Soon after, he found me on Facebook, which creeped me out a little. I’m such a private person and, as a Facebook novice, was surprised that he could find me so quickly. We started exchanging messages, and it didn’t take long for me to notice how nice he was. He always asked about my day and seemed genuinely concerned if I said it was a less-than-great one. Eventually, he asked me to have lunch with him in OSU’s Student Union.
I’ll never forget our first lunch. The conversation flowed much more smoothly than I anticipated, and it seemed like I had known him for years. But when we had to leave to get to our next classes, Jon ambushed me with a goodbye hug. I was not a “hugging person,” so it’s an understatement when I say that his hug caught me off-guard. I awkwardly hugged him back and secretly wondered if I should nix future communication.

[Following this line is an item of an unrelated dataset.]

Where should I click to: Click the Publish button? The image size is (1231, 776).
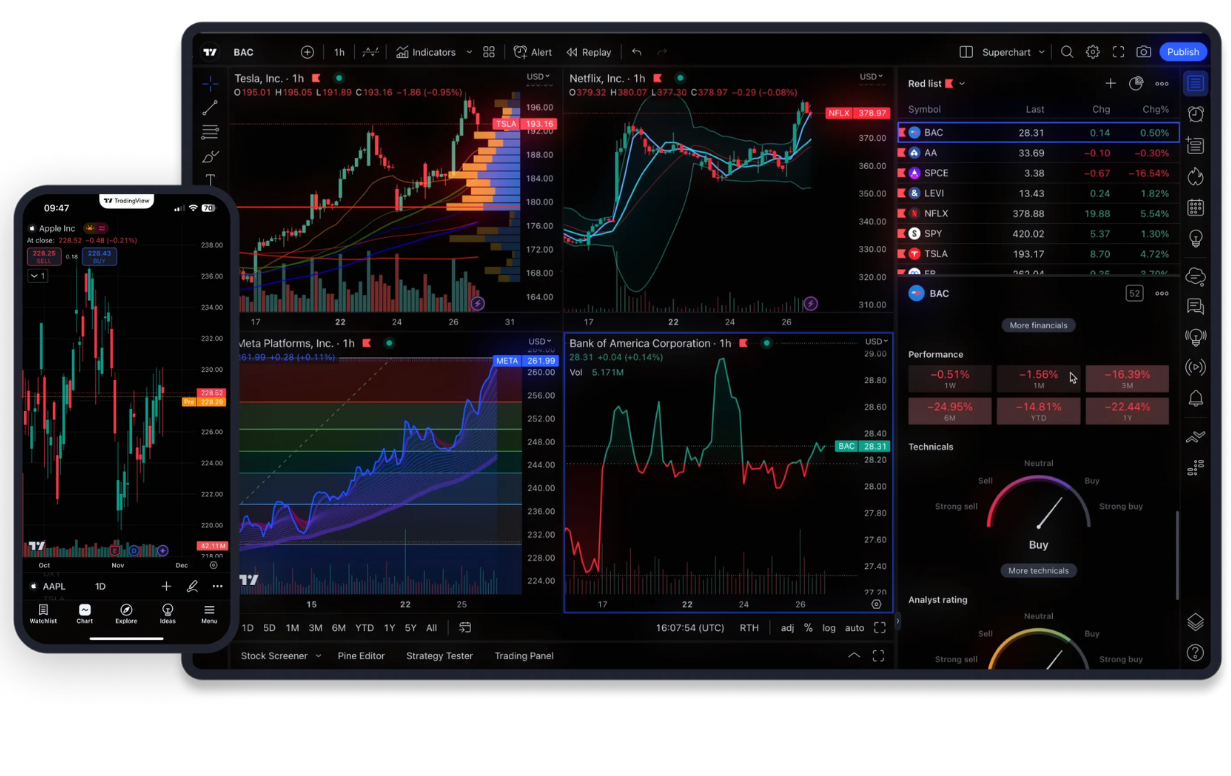click(1183, 52)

After exchanging more Facebook messages and realizing how much I enjoyed conversation with him, Student Union lunches became a weekly tradition for us. We were both in a relationship at the time, so our lunches were always just friendly and innocent. I noticed that he was a great listener and that we had a lot in common, but I never really looked at Jon in a romantic light. We were good friends, but that was it.
I transferred to a different college about two hours away, but Jon and I remained in contact. We would spend hours on the phone or instant messaging each other about our lives. He always made me laugh, and he had the ability to make me feel better about everything in an instant. I referred to him as “my best guy friend.”
Finally, after two years of friendship, we were both single at the same time. He suggested we try to “be more than friends.” I was skeptical but willing to give it a shot for him.
The relationship moved quickly, even though I resisted at first. I was still hurt from my last relationship and unwilling to experience that pain again. But Jon’s perpetual kindness and patience finally wore me down. The night we started dating, our conversation went something like this:
Jon: “You just let me know when you’re ready to be an official couple. I’ll wait.”
Me: “Maybe we should have a code word. When I say the code word, that means I’m ready.”
Jon, laughing: “Sure.”
We never decided on our “code word,” but twenty minutes later....
Me: “Elephant! Yellow! Oklahoma! Whatever our ‘code word’ is, I’m saying it!”
I feel the beginning of our romantic relationship fits us perfectly; it is a little weird and awkward, just like we are!
We met at O-State, had our first date there (at the on-campus steakhouse), got engaged in front of the Student Union (during homecoming 2010), and got married on campus on June 11, 2011.
It has been a blissful (and orange!) journey, and I am so joyous to spend the rest of my life with my better half. I call him my puzzle piece because I can think of no other person who “fits” with me as well as he does.